The Internet of Things includes any machine-to-machine communication using wireless technology. The “things” in the IoT include any object that can be assigned an IP address and given the ability to transfer data over a network. This can be a person with a heart monitor implant or a tablet used by hospital staff.
When it comes to the Internet of Medical Things, the sky really is the limit. Since IPv6 expanded the number of available IP addresses, you could theoretically assign an IP address to every atom on earth – and there would still be addresses left to spare.
Keeping pace with the IoMT
The IoMT is growing fast. In 2019, nearly 90 percent of global health care organizations will have implemented Internet of Things technologies, according to a Frost & Sullivan analysis.
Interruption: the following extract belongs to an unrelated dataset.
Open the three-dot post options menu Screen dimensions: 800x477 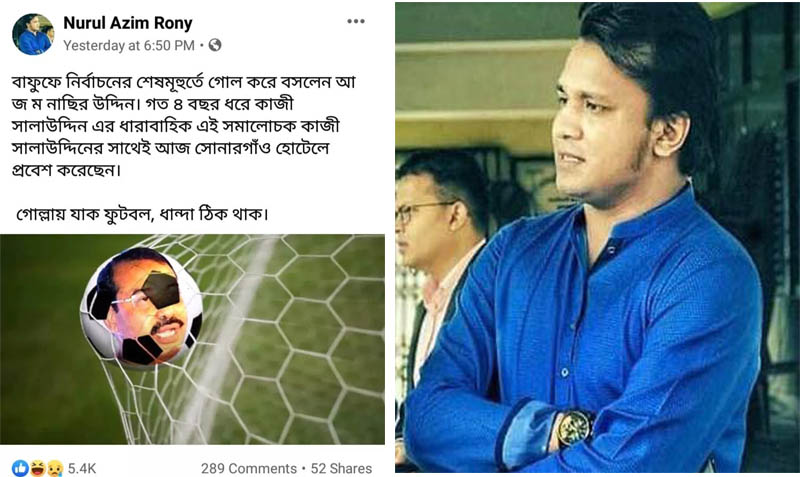[x=356, y=21]
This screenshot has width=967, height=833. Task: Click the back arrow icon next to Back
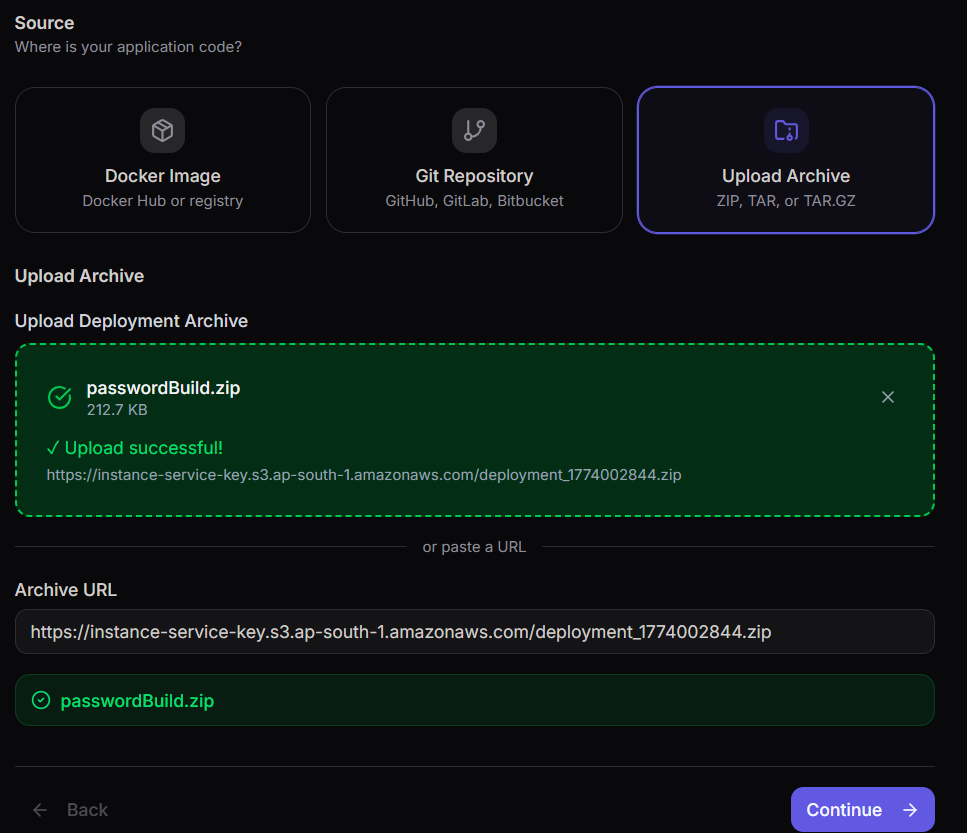pyautogui.click(x=40, y=810)
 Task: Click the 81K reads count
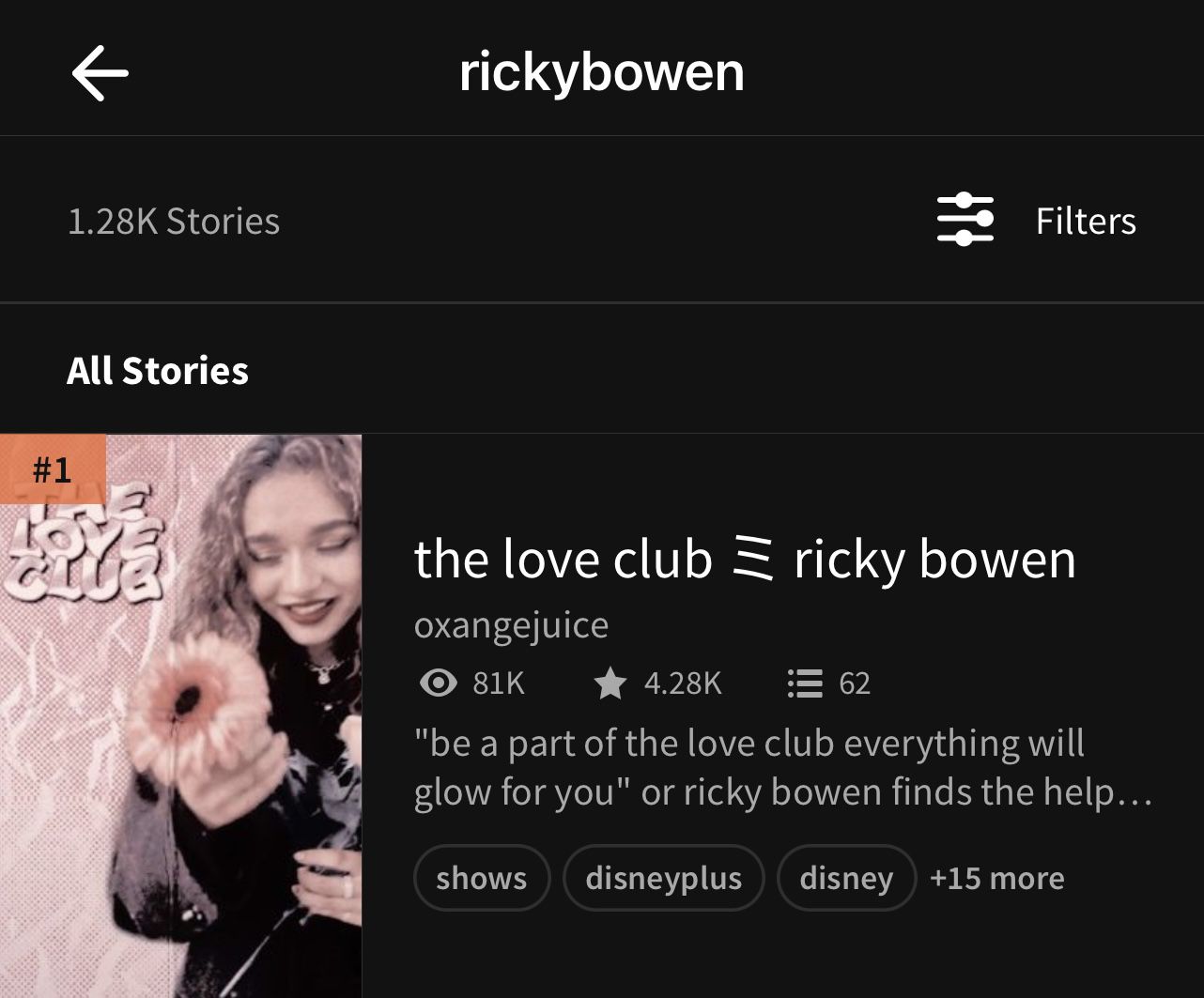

By 2020, healthcare will account for 40 percent of Internet of Things technology. The global IoMT market is expected to reach $136.8 billion by 2021, driven in large part by cheap sensor technology and easy availability of wearable smart devices.
The IoMT in segments
A useful way to grasp the many components of this global network is to consider the IoMT by market segments. The IoMT includes the following parts: on-body, in-home, community, and in-hospital segments.
The on-body segment includes consumer health wearables as well as medical-grade wearable devices. Activity trackers, sports watches, and smart garments are all examples of consumer wearables. Clinical-grade devices include any wearable certified by health regulators like the US FDA.
In homes, the IoMT includes personal emergency response systems, remote patient monitoring, and tele-health virtual visits. This includes devices for managing chronic diseases, in-home care for the elderly, and remote medication management.
The community segment includes medical devices and stations dispersed across a city or area. Examples include mobility services (to track health parameters for patients in transit), emergency response intelligence, and point-of-care devices used by providers outside of traditional healthcare are settings.
The in-hospital segment includes IoMT-enabled devices that help hospitals manage assets, personnel, and patient flow. For example, monitors can now easily track high-value equipment like infusion pumps and wheelchairs as they move through a facility. IoMT also improves inventory management and can help hospitals track and improve patient flow during a visit.
Opportunities and challenges
The growing connectivity of medical devices provides obvious opportunities for healthcare, including better chronic disease management and care for an aging world population. But it also creates challenges.
As collecting data gets easier, making meaningful use of it becomes harder. Healthcare IT systems are also working overtime to address security concerns as more medical and health data goes online. Unleashing the full potential of the IoMT will require more robust security standards and communication protocols for healthcare and medical data.